Your answer must be a word-for-word copy of the data.

_Information_.

********

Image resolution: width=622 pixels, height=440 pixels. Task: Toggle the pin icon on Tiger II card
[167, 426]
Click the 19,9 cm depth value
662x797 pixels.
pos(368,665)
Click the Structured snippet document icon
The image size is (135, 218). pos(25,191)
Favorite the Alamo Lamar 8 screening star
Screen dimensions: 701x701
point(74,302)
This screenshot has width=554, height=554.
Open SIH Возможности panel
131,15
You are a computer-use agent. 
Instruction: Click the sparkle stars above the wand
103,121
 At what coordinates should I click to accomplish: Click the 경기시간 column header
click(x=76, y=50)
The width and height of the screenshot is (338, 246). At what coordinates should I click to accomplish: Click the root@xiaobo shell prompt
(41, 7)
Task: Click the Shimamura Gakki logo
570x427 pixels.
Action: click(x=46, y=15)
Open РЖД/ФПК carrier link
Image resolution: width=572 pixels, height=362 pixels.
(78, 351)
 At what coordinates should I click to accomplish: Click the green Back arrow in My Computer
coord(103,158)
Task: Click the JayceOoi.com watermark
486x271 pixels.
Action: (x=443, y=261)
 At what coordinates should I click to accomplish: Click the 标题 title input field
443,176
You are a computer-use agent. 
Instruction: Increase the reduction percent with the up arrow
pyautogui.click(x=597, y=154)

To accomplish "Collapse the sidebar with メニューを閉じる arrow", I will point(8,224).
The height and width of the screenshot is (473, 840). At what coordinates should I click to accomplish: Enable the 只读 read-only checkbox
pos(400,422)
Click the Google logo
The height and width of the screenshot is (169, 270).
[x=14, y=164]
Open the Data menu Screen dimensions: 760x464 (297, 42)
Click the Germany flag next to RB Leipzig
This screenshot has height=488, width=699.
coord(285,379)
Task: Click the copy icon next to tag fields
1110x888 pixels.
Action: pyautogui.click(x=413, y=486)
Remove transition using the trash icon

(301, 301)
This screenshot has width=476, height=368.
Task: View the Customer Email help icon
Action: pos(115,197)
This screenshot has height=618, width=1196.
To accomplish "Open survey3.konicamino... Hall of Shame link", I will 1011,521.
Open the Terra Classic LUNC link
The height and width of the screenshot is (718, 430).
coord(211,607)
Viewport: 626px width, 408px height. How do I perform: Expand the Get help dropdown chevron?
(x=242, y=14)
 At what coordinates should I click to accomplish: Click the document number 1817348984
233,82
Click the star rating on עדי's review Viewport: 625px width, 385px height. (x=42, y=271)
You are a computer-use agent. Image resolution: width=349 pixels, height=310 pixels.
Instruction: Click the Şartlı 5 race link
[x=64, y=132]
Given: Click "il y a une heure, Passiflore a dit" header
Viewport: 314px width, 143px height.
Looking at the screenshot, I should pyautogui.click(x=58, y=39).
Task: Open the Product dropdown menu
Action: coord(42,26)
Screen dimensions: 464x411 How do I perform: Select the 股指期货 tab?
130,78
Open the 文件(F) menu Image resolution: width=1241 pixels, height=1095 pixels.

********

_Response area_.
Image resolution: width=622 pixels, height=440 pixels. Task: Toggle the pin icon on Tiger II card
[167, 426]
Click the 19,9 cm depth value
662x797 pixels.
pos(368,665)
Click the Structured snippet document icon
The image size is (135, 218). pos(25,191)
Favorite the Alamo Lamar 8 screening star
Screen dimensions: 701x701
point(74,302)
This screenshot has width=554, height=554.
Open SIH Возможности panel
131,15
You are a computer-use agent. 
Instruction: Click the sparkle stars above the wand
103,121
 At what coordinates should I click to accomplish: Click the 경기시간 column header
click(x=76, y=50)
The width and height of the screenshot is (338, 246). At what coordinates should I click to accomplish: Click the root@xiaobo shell prompt
(41, 7)
Task: Click the Shimamura Gakki logo
570x427 pixels.
Action: click(x=46, y=15)
Open РЖД/ФПК carrier link
Image resolution: width=572 pixels, height=362 pixels.
(78, 351)
 At what coordinates should I click to accomplish: Click the green Back arrow in My Computer
coord(103,158)
Task: Click the JayceOoi.com watermark
486x271 pixels.
Action: (x=443, y=261)
 At what coordinates should I click to accomplish: Click the 标题 title input field
443,176
You are a computer-use agent. 
Instruction: Increase the reduction percent with the up arrow
pyautogui.click(x=597, y=154)

To accomplish "Collapse the sidebar with メニューを閉じる arrow", I will point(8,224).
The height and width of the screenshot is (473, 840). At what coordinates should I click to accomplish: Enable the 只读 read-only checkbox
pos(400,422)
Click the Google logo
The height and width of the screenshot is (169, 270).
[x=14, y=164]
Open the Data menu Screen dimensions: 760x464 (297, 42)
Click the Germany flag next to RB Leipzig
This screenshot has height=488, width=699.
coord(285,379)
Task: Click the copy icon next to tag fields
1110x888 pixels.
Action: pyautogui.click(x=413, y=486)
Remove transition using the trash icon

(301, 301)
This screenshot has width=476, height=368.
Task: View the Customer Email help icon
Action: pos(115,197)
This screenshot has height=618, width=1196.
To accomplish "Open survey3.konicamino... Hall of Shame link", I will 1011,521.
Open the Terra Classic LUNC link
The height and width of the screenshot is (718, 430).
coord(211,607)
Viewport: 626px width, 408px height. How do I perform: Expand the Get help dropdown chevron?
(x=242, y=14)
 At what coordinates should I click to accomplish: Click the document number 1817348984
233,82
Click the star rating on עדי's review Viewport: 625px width, 385px height. (x=42, y=271)
You are a computer-use agent. Image resolution: width=349 pixels, height=310 pixels.
Instruction: Click the Şartlı 5 race link
[x=64, y=132]
Given: Click "il y a une heure, Passiflore a dit" header
Viewport: 314px width, 143px height.
Looking at the screenshot, I should pyautogui.click(x=58, y=39).
Task: Open the Product dropdown menu
Action: coord(42,26)
Screen dimensions: 464x411 How do I perform: Select the 股指期货 tab?
130,78
Open the 文件(F) menu Image resolution: width=1241 pixels, height=1095 pixels.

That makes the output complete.